Figure 8. zic-1 function couples injury signaling and polarized Wnt signaling cues for activation of stem cells to produce the anterior pole in early head regeneration.

Anterior pole formation is neoblast-dependent, specific to anterior-facing amputations and midline cues, and dependent on foxD and zic-1. Prior to 24 hours, injury-induced expression of notum and wnt1 (not depicted) in collagen+ body wall muscle cells engages a decision process that determines anterior versus posterior identity at an amputation site. At anterior-facing amputation sites, this results in a low canonical Wnt signaling environment which promotes anterior identity and, directly or indirectly, expression of zic-1 in a population of smedwi-1+ neoblasts, some of which are foxD+. By 48 hours, zic-1 promotes specification of notum+smedwi-1+ progenitors that form an anterior pole signaling center that expresses zic-1, foxD, follistatin and notum.

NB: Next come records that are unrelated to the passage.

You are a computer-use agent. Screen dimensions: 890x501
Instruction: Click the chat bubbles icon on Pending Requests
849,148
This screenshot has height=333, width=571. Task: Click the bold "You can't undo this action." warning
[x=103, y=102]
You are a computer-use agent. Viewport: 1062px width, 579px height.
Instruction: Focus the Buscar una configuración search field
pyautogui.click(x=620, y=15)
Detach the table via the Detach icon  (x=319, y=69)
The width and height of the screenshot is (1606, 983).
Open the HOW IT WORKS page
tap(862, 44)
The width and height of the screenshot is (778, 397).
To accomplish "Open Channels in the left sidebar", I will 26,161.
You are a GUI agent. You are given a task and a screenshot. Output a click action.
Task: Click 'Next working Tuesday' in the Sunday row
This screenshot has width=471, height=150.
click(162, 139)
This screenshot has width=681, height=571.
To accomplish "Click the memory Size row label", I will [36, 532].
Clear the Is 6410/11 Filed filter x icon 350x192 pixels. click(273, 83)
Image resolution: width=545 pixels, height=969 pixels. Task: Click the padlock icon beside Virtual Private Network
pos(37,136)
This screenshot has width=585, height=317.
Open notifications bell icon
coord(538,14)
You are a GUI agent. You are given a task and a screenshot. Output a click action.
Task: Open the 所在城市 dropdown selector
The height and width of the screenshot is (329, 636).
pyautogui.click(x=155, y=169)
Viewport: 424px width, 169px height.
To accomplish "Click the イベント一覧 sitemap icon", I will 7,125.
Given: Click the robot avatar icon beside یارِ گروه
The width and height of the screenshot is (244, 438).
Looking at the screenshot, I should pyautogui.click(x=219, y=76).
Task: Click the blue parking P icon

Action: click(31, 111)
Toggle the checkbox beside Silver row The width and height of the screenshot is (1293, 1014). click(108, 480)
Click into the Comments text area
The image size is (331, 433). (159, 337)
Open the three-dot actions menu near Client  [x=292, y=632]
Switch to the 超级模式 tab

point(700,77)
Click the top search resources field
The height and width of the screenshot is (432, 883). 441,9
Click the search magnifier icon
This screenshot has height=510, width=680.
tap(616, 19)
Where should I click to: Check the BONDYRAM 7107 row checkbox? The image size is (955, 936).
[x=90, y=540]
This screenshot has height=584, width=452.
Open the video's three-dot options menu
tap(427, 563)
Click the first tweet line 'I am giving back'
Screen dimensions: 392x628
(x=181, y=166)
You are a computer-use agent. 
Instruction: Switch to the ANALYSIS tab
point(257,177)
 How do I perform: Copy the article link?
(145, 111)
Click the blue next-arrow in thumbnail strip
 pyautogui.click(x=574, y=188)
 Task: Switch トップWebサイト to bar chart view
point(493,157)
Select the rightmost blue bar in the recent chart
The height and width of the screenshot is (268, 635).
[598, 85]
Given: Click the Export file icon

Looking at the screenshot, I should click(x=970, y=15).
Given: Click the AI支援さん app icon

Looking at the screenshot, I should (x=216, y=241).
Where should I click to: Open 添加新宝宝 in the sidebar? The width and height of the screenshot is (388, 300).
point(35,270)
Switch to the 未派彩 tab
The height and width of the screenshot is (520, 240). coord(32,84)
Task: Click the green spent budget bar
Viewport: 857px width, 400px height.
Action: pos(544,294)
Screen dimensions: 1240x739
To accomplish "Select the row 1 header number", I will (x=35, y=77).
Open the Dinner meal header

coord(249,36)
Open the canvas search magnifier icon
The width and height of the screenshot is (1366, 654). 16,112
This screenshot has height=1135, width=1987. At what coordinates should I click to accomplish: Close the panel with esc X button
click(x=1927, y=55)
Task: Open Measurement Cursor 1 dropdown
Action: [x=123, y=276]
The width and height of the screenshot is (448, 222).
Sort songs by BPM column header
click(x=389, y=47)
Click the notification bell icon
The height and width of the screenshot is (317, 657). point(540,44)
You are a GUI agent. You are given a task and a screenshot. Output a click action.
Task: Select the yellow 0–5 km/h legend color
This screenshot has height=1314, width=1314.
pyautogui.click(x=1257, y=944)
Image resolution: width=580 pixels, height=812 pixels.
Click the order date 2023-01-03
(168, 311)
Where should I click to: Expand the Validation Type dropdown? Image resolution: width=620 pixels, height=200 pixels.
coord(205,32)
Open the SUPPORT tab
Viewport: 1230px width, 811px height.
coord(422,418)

Signaling from the anterior pole, likely including notum activity, suppresses Wnt signaling to promote head outgrowth and patterning. Experimental inhibition of beta-catenin-1 can fulfill the signal inhibitory function of notum necessary for head formation in the absence of zic-1 or the anterior pole. zic-1 expression preferential to anterior-facing amputation sites ensures anterior-specific utilization of foxD+smedwi-1+ progenitors that are formed at both anterior and posterior injury sites.